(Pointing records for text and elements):
============

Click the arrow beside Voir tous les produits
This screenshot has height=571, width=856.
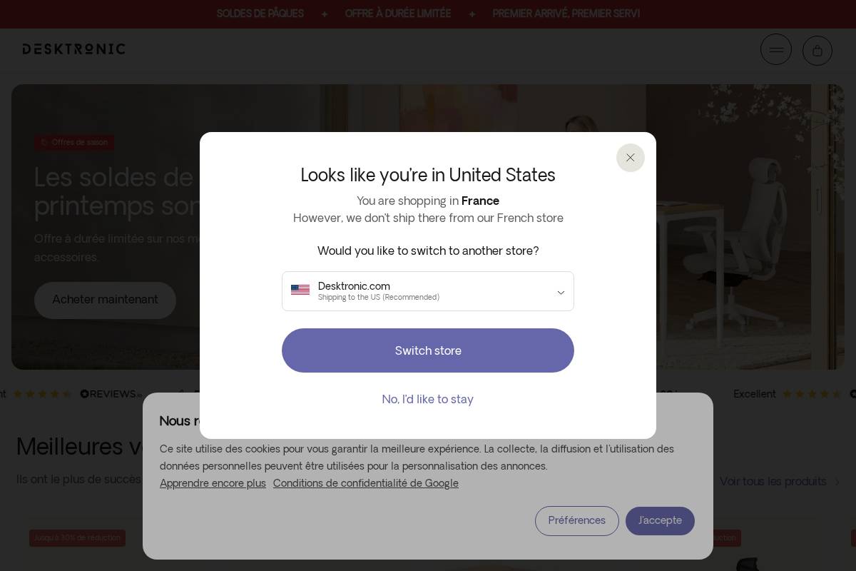click(837, 482)
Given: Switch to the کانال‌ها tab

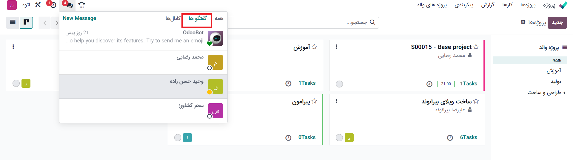Looking at the screenshot, I should tap(173, 19).
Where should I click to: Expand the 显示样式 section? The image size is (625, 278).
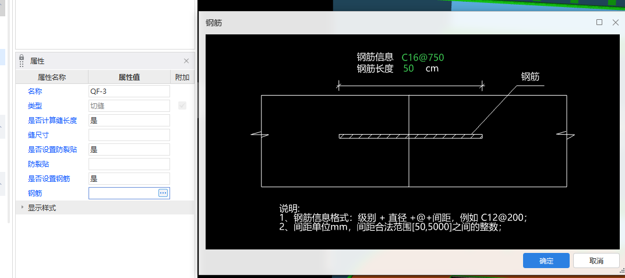click(23, 207)
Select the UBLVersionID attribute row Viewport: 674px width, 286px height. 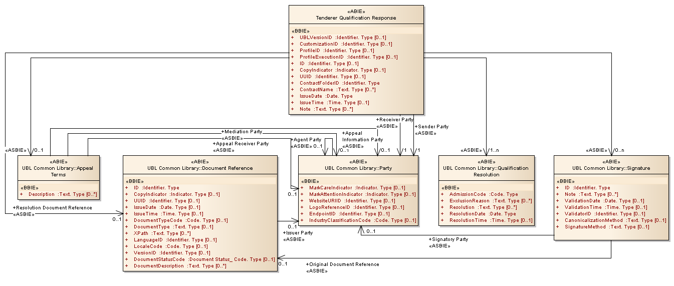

============

(Objective): Please extract the text of every item above, copying each line word for word and leaving out the pictures.

(Task solution):
Click the arrow beside Voir tous les produits
This screenshot has height=571, width=856.
click(837, 482)
Given: Switch to the کانال‌ها tab

Looking at the screenshot, I should tap(173, 19).
Where should I click to: Expand the 显示样式 section? The image size is (625, 278).
click(23, 207)
Select the UBLVersionID attribute row Viewport: 674px width, 286px height. 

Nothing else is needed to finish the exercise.